■ Supplied text ■
# RIP Frisbee Fat Bast



## Parly (16 August 2017)

Daughter's Syrian hamster "Frisbee" died last week and God love her she sobbed and bawled like a little girl.

Buried him in a far corner of the paddock under a tree and she hung wind chimes from it and yesterday afternoon as we were on the way back to the farm they tinkled and spooked the horse.

I liked little Frisbee Fat Bast


----------



## meesha (16 August 2017)

RIP Frisbee Fat Bast X V cute


----------



## Parly (16 August 2017)

Frisbee was ace.  Few days before he shuffled off to hamster heaven we took him for a check up cos he'd been off-colour and vet fell in love with him and how chilled and friendly and fruity he was.  Climbed into her tunic top and buried himself in "lady pillows" 

£35 that little indulgence cost.

■ Information given ■
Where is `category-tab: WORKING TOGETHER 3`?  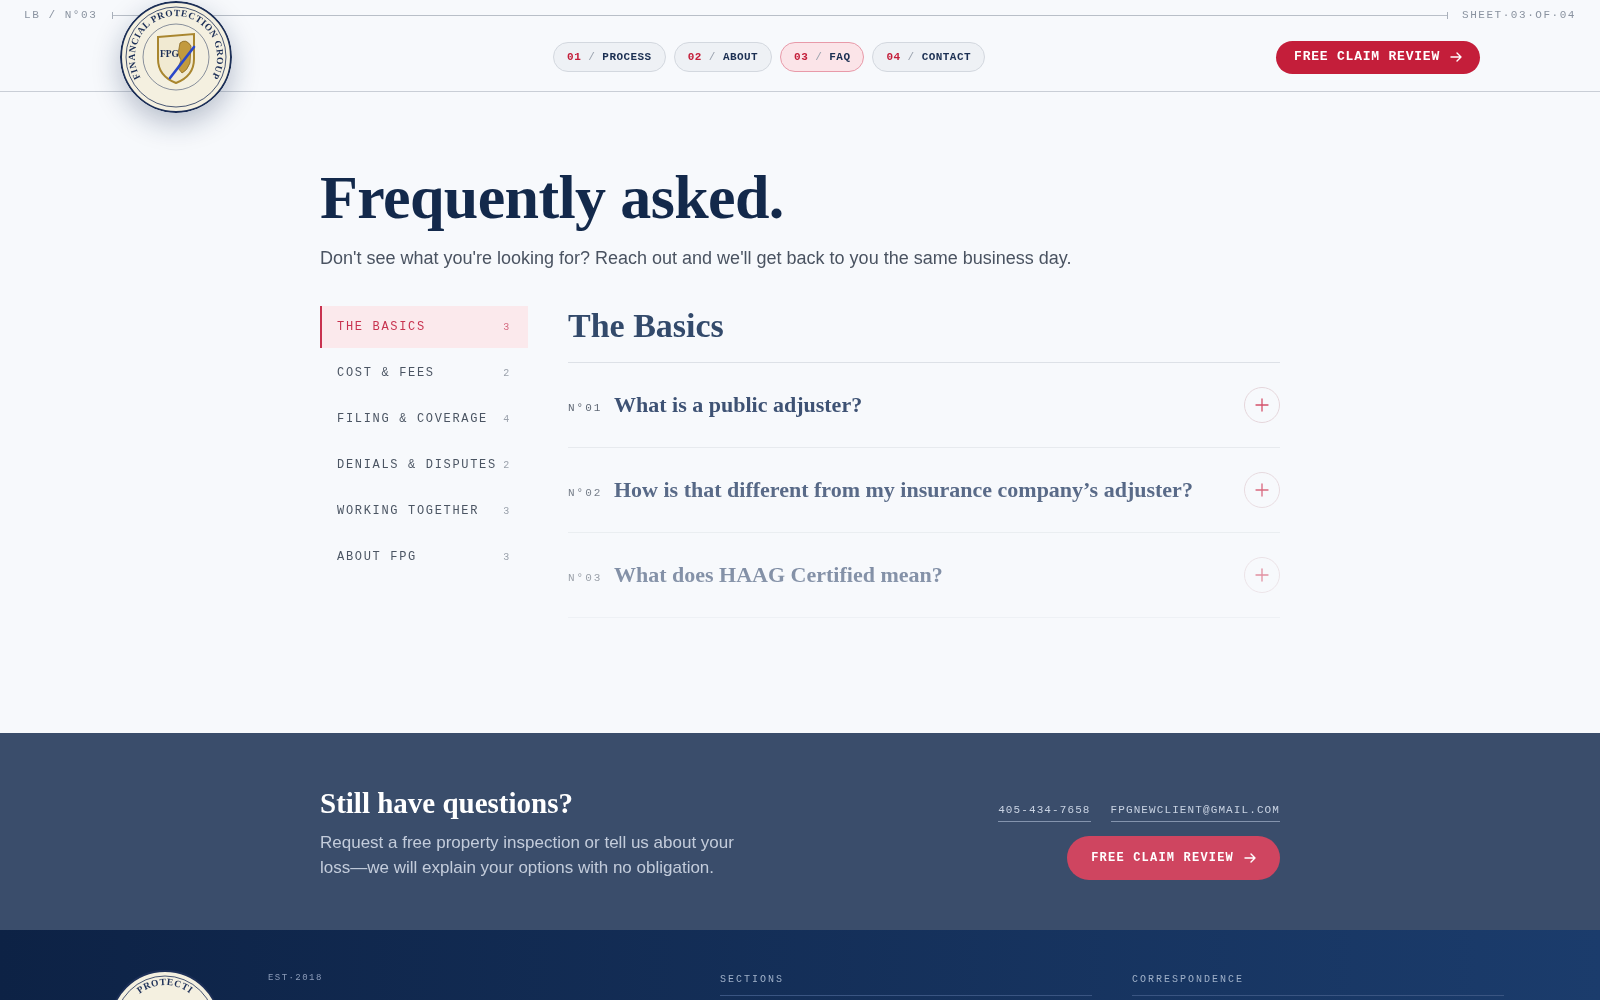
--
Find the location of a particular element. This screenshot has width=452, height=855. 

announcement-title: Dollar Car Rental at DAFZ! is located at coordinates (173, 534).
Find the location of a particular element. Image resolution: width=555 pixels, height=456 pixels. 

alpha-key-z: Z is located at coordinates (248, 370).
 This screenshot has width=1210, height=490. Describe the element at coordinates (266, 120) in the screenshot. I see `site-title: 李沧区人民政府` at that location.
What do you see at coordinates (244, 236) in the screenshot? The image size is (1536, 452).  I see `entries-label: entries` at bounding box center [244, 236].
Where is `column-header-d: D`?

■ What to work on ■
• 1. Using the forum thread about Frisbee the hamster, decide whether each statement agrees with it. Answer yes or no for each, and quote the words from the thread that settle it.
(a) Frisbee was buried under a tree in the paddock.
(b) The check-up at the vet cost £50.
(c) The daughter hung wind chimes from the tree.
• 2. In the Frisbee hamster thread, why was Frisbee taken to the vet for a check-up?
• 3. Resume the forum thread about Frisbee the hamster from its last line.
The material is unrelated to the forum thread about Frisbee the hamster.

■ Activity answers ■
• 1.
(a) Yes: "Buried him in a far corner of the paddock under a tree"
(b) No: "£35 that little indulgence cost."
(c) Yes: "she hung wind chimes from it"

• 2. He had been off-colour.

• 3.
----------



## Parly (16 August 2017)




----------



## meesha (17 August 2017)

We used to have a rat called rocky, he would come to the shops with us sat on our shoulders, lovely chap, mum was terrified of him, said it was the tail!!  Cant see your last couple pics though!


----------



## Parly (17 August 2017)

My daughter is reading up and researching everything about keeping rats and I do like them.  Smart little things you can have a lot of fun with.


----------



## Parly (17 August 2017)

Can you see Frisbee now?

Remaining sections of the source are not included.